Supplied material Start Marker

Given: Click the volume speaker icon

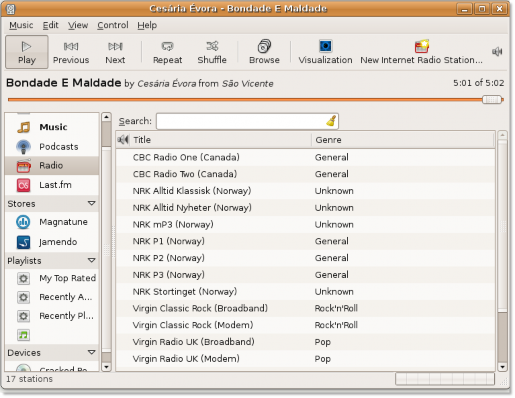Looking at the screenshot, I should tap(497, 52).
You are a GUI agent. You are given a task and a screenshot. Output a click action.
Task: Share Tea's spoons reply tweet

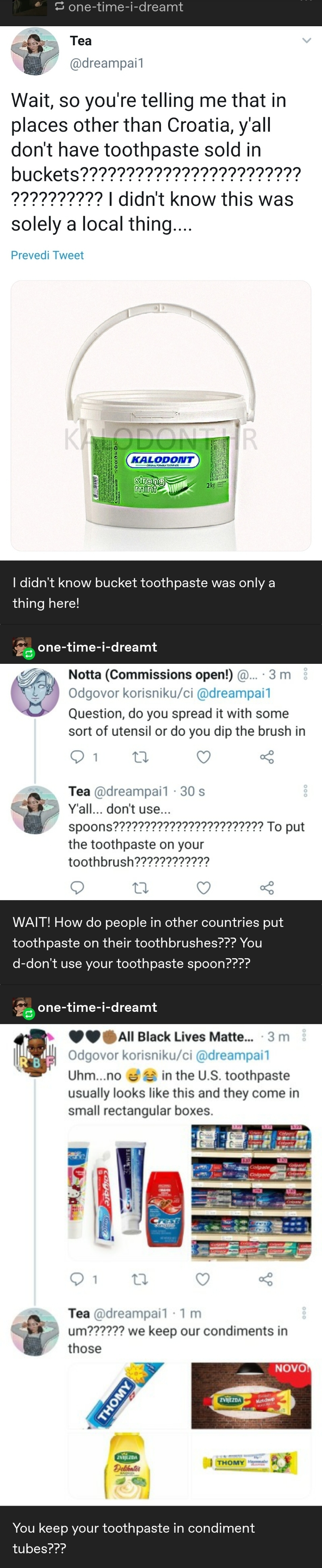click(267, 887)
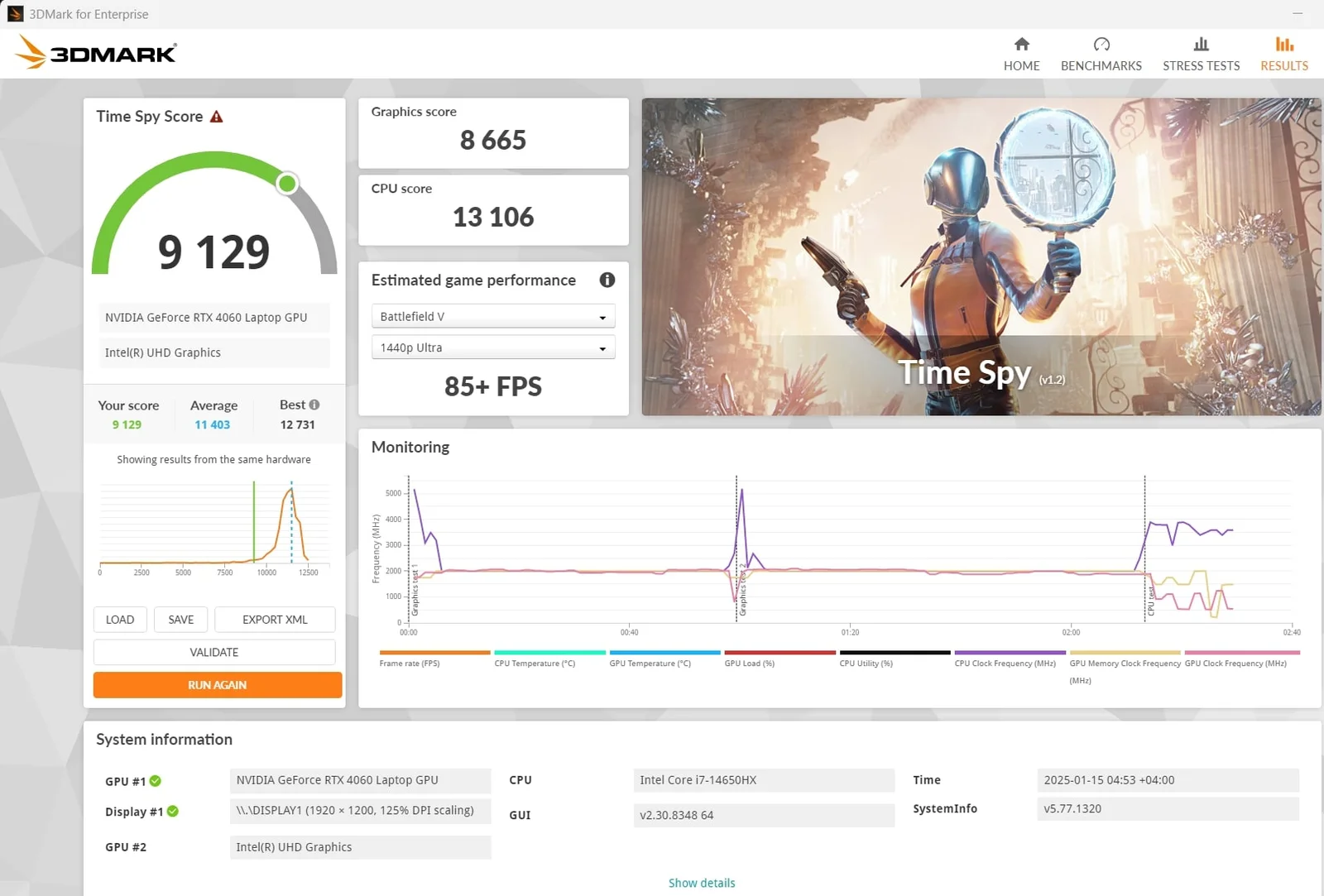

Supplied material End Marker

#### [Assignment]
Could you transcribe exactly the lines running from the one with "You are a GUI" to the final line of the material above, both included, with no pictures?

#### [Exercise solution]
You are a GUI agent. You are given a task and a screenshot. Output a click action.
Task: Share Tea's spoons reply tweet

click(267, 887)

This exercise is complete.